The political divisions over Waco are "not left to right," says David Hardy, a Tucson, Ariz.-based lawyer who has written extensively about the incident at the Davidian compound. "It's the rednecks against the yuppies," he said. Hardy also points out that Koresh was not born into money, he never developed intellectual passion for anything but the Bible and he dropped out of high school in the 11th grade. He was mostly interested in girls, rock and roll, the Bible and Camaros.
Hardy's position is echoed by Reavis. "Liberalism today is a bunch of Starbucks Coffee type of people," says Reavis. "Guns and religion are blue-collar issues. My peers on the left aren't interested, but the average truck driver thinks the government murdered those people."
The issue of class, combined with the Davidians' location in rural Texas, also figured into the mix. "Whatever Koresh's politics, he was a redneck, and therefore, to the liberals, he's not interesting," said Hardy. Mumia by comparison, says Hardy, "doesn't menace any of their values."
Mumia's theory -- that liberals didn't want to take on a Democratic president they had waited years to elect -- is shared by figures across the political spectrum. Indeed, it is even bolstered by an unlikely source: Byron Sage, the now-retired FBI agent who was a lead negotiator at Mount Carmel during the siege. Sage spent hundreds of hours talking to Koresh and later testified before Congress about the deadly confrontation. Shortly after the compound burned to the ground, killing all but nine of the people inside, he said conservatives immediately used the event as a hammer. The death and destruction at Waco has "been politicized by Republicans to beat the hell out of the Clinton administration and Janet Reno," said Sage, who volunteered that he was a registered Republican throughout his entire career with the FBI. "It inflames the hell out of me," he said.
With conservatives taking the offensive, opines Sage, liberals were left with nothing to do but defend Clinton. To side with the right on Waco, even if it was morally and intellectually defensible, was not an option.
As chief trial counsel and director of the Southern Legal Resource Center, Kirk Lyons has credentials more conservative than Sage -- and like him, Lyons credits the Clinton factor for the left's silence.

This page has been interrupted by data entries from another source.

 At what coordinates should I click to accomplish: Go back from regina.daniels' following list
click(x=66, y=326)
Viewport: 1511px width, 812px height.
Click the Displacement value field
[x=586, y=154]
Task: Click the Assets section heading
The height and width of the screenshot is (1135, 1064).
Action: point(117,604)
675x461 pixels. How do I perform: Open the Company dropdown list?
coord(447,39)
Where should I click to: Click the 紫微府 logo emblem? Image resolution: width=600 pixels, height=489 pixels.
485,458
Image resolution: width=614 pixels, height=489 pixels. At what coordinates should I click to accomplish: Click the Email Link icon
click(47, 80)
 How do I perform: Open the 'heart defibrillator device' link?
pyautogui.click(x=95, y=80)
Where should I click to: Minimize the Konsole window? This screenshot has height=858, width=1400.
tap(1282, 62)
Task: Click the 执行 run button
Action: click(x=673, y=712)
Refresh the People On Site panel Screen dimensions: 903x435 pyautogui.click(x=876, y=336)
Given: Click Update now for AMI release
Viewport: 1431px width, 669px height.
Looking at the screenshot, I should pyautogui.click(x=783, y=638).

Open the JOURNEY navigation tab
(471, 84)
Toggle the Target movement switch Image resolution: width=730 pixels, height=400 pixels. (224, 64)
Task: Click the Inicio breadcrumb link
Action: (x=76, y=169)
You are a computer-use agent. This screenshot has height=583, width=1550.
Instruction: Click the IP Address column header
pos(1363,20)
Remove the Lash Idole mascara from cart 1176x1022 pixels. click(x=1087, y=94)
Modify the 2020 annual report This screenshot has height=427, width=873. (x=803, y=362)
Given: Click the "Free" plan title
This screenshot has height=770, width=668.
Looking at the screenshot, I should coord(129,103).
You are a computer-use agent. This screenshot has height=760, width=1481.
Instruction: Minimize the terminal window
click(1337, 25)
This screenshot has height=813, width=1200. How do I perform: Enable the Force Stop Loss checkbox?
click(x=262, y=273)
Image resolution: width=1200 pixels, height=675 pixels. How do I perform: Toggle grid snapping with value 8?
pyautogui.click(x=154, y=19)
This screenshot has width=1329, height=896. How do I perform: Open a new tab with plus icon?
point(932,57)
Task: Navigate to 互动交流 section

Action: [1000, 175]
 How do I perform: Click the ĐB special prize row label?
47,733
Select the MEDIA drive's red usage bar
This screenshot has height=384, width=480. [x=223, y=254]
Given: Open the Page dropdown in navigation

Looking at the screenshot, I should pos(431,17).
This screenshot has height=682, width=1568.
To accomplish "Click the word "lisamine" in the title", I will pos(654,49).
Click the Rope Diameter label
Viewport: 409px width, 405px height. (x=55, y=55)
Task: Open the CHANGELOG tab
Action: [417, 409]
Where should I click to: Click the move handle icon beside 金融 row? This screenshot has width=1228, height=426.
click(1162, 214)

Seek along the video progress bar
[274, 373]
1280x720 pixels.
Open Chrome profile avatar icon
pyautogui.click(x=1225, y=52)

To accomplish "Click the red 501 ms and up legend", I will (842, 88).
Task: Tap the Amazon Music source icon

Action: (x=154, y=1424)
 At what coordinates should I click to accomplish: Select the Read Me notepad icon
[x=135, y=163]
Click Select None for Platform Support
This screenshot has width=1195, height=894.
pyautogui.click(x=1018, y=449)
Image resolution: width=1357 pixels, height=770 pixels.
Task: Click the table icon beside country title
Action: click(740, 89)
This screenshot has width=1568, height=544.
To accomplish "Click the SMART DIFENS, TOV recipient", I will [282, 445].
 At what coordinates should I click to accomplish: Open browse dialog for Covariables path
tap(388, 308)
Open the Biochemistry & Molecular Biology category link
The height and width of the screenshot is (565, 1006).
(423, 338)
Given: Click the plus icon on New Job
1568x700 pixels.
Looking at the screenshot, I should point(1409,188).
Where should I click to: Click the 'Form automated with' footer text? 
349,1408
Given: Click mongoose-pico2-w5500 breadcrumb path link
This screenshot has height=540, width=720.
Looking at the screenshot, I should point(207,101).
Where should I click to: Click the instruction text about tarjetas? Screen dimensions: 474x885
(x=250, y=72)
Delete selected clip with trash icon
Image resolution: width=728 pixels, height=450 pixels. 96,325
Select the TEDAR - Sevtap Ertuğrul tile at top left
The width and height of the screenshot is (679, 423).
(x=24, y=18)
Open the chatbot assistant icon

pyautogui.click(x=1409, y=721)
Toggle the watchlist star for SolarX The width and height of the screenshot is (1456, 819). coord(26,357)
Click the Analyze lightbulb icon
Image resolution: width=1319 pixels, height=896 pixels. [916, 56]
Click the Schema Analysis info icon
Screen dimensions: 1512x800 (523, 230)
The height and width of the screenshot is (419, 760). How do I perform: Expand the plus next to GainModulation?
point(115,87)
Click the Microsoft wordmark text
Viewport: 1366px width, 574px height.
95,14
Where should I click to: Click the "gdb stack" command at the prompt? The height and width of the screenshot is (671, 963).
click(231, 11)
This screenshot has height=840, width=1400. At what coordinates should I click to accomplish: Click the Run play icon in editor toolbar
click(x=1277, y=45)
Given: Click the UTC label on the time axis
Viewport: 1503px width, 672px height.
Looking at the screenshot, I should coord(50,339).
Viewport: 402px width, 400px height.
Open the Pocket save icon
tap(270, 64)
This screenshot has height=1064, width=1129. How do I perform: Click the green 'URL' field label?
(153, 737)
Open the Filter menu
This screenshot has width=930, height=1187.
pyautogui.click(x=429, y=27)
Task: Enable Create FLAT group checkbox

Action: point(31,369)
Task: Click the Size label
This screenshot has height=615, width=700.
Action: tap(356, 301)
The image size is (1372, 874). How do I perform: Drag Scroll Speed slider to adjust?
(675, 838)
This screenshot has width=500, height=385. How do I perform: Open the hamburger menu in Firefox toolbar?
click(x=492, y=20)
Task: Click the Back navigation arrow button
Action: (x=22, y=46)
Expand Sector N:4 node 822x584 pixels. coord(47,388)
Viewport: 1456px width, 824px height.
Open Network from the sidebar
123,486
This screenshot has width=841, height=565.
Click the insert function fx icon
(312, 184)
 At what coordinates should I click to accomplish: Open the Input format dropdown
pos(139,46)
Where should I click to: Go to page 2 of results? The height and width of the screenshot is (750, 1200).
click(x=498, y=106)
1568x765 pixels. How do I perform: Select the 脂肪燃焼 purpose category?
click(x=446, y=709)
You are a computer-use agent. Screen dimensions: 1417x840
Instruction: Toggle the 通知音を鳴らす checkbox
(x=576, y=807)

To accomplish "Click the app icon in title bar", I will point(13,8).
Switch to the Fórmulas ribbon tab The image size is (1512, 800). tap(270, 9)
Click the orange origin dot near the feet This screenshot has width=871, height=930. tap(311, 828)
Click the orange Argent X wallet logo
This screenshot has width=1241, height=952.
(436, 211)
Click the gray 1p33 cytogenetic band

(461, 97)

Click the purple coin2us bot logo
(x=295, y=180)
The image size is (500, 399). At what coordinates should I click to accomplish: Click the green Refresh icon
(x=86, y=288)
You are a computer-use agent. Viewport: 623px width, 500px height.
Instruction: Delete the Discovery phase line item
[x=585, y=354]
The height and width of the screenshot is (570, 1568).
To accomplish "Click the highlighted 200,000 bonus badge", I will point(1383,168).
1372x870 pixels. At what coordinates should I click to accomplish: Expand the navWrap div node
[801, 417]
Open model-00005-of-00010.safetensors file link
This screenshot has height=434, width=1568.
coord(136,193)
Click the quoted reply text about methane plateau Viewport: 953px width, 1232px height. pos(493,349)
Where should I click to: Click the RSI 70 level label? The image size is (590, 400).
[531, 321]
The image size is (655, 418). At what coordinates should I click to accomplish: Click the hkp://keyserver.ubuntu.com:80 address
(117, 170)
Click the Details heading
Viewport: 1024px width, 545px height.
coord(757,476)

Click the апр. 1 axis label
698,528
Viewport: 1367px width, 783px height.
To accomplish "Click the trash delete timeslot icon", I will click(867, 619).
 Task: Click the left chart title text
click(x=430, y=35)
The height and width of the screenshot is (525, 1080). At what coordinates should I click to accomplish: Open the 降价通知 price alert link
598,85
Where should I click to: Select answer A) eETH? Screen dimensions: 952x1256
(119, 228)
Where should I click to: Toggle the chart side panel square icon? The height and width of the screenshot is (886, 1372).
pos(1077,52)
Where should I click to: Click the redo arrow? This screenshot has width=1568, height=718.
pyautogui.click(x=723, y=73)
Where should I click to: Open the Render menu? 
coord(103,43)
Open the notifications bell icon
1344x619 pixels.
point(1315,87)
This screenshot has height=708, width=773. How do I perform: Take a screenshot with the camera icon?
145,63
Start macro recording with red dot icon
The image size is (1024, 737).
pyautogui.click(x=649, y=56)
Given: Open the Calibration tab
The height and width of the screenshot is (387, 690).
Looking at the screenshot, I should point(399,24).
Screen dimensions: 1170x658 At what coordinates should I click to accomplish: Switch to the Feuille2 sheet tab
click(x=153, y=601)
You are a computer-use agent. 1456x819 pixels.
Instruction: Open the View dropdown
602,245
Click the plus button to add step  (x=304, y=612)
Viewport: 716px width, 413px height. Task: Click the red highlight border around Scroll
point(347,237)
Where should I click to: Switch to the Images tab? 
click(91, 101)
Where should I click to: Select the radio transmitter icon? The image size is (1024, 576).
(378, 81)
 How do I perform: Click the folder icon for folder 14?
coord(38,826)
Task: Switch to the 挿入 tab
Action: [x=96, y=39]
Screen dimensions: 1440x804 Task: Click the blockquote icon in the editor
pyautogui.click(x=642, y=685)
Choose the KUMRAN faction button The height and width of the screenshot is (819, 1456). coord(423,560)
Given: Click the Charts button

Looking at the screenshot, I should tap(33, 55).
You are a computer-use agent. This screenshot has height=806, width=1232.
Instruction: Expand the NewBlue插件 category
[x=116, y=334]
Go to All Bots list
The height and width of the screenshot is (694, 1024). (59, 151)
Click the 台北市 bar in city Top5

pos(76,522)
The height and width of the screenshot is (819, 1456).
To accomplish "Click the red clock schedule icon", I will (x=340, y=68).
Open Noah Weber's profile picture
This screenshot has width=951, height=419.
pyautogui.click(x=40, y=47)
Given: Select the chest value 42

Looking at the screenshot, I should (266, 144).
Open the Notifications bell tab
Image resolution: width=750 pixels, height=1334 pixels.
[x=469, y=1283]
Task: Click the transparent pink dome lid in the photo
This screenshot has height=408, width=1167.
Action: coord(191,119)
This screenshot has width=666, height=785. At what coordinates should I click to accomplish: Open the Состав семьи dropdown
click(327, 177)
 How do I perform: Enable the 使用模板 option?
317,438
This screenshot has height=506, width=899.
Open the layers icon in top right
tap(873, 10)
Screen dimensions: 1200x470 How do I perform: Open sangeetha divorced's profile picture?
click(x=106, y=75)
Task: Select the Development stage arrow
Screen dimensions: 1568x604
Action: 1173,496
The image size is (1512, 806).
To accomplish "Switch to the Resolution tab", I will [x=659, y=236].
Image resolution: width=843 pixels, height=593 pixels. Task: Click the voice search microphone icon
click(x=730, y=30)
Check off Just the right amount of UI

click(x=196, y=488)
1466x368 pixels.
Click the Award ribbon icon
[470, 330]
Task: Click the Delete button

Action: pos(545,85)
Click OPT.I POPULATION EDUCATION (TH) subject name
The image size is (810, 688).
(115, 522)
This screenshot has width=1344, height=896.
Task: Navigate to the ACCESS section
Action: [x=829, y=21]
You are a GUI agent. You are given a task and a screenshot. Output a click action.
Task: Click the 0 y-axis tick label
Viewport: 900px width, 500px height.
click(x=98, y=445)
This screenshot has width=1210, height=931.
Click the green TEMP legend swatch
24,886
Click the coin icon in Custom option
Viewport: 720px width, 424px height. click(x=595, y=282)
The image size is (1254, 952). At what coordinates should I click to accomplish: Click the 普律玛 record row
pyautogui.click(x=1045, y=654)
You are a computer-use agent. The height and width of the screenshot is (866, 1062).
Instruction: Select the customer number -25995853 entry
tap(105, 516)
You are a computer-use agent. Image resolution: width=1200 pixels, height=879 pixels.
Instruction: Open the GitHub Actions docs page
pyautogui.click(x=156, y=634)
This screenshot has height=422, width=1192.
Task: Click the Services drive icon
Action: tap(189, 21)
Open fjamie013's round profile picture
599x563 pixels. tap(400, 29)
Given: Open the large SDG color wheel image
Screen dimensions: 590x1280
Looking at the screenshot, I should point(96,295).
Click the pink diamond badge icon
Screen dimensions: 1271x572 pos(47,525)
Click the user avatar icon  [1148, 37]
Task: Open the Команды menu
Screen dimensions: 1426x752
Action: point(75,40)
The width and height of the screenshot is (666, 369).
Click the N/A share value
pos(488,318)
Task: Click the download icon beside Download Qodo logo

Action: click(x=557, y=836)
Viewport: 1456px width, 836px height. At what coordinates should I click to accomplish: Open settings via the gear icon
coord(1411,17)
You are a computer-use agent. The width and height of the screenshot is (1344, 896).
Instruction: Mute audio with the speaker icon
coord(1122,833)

Based in Black Mountain, N.C., Lyons has defended a number of white supremacists and has fought efforts to remove the Confederate flag from atop the Statehouse in South Carolina.
Lyons, who represents the families of several Davidians in the civil trial, including several black victims, is not one to shy away from hyperbole. And during an interview a few days ago, he quickly launched into an attack on Clinton.
The president, says Lyons, is "a totalitarianist. He and Hillary want a worker's paradise and you need a goon state to do that. The FBI and the ATF are their goons." The reason liberals won't say anything about Waco, says Lyons, is that "it's their boy in the White House. To criticize him is to criticize the left."
The great irony about Waco is this: If he is ever executed, Mumia will become a martyr figure for the left. Meanwhile, Koresh will likely continue to be ignored, even though he and about 80 others died due to the consequences of actions taken by federal police. It's those police actions, not political persuasion, that are the common denominator among the most outspoken critics of the government on Waco.
"There's been no accountability," says Lyons. "It appears they can murder people and then just leave. I don't think they should get away with it." www.